BEGIN

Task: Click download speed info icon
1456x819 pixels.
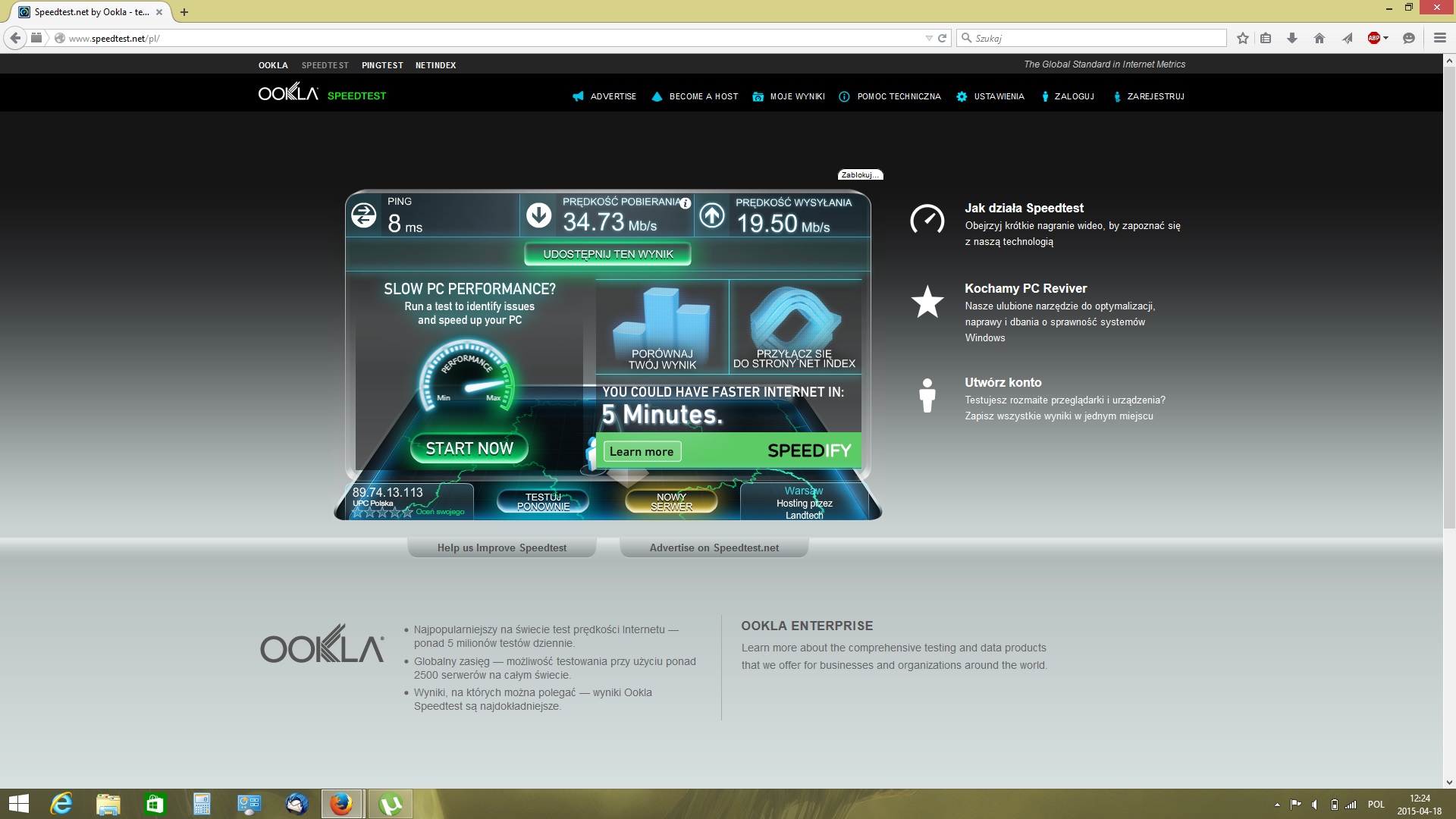Action: [x=686, y=203]
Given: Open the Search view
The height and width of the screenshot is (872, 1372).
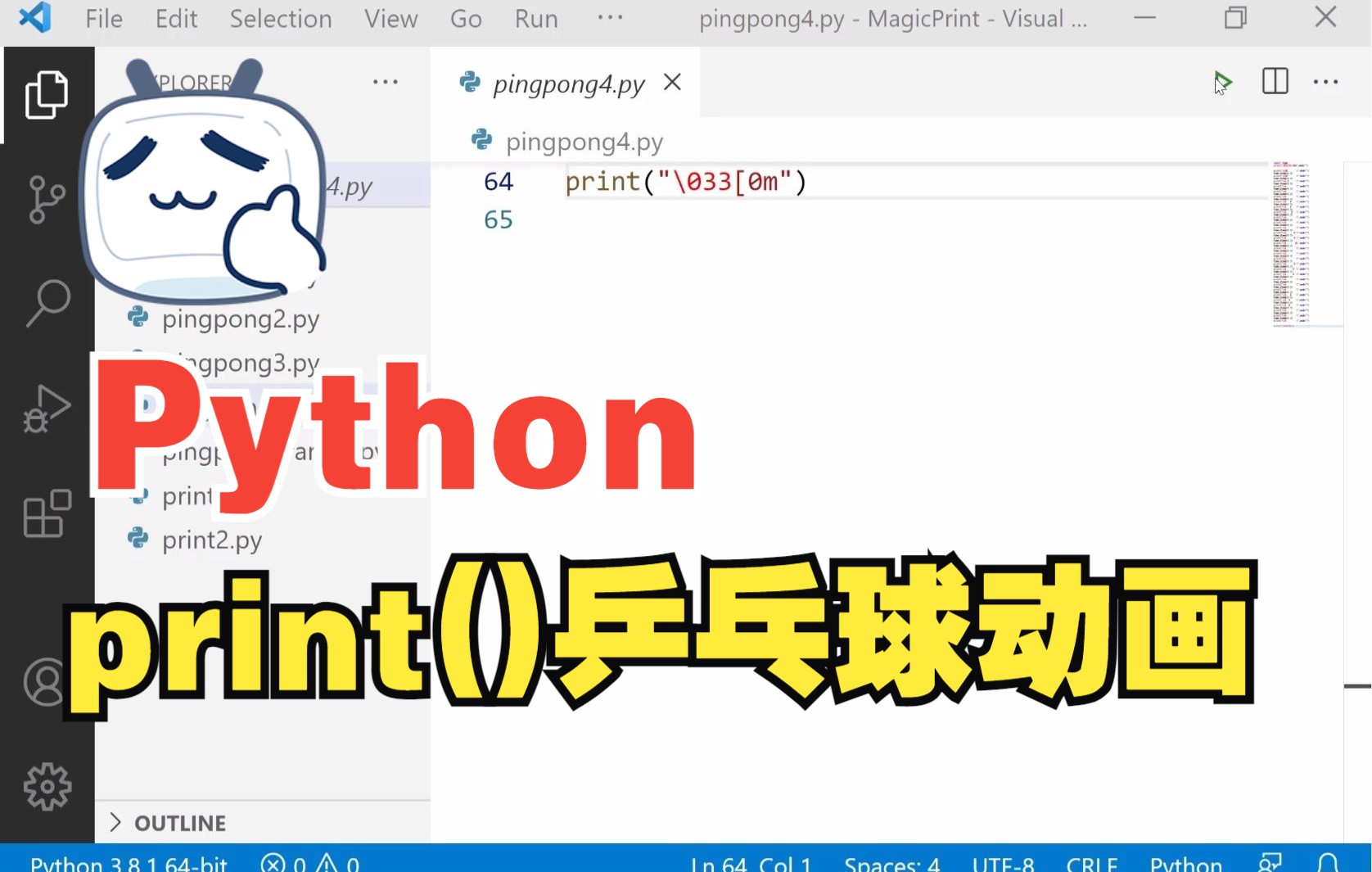Looking at the screenshot, I should click(x=47, y=303).
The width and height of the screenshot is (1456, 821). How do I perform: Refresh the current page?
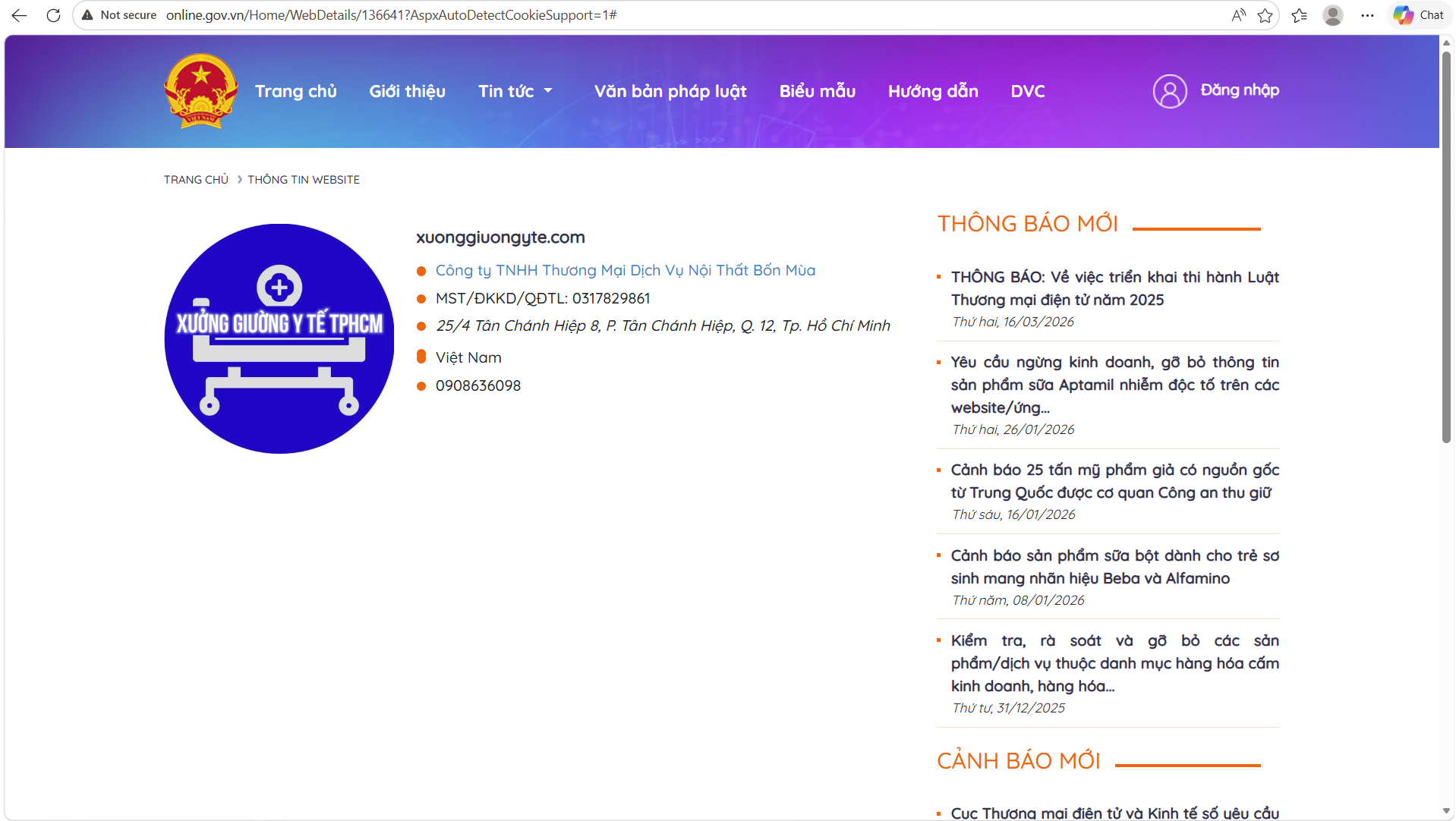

END

(YOUR ASSIGNMENT)
Repeat, exactly and with no pictures, each line from the line that holds "The height and" through the last line of the records above.

(OUTPUT BELOW)
The height and width of the screenshot is (872, 1372).
Looking at the screenshot, I should click(x=47, y=303).
The width and height of the screenshot is (1456, 821). How do I perform: Refresh the current page?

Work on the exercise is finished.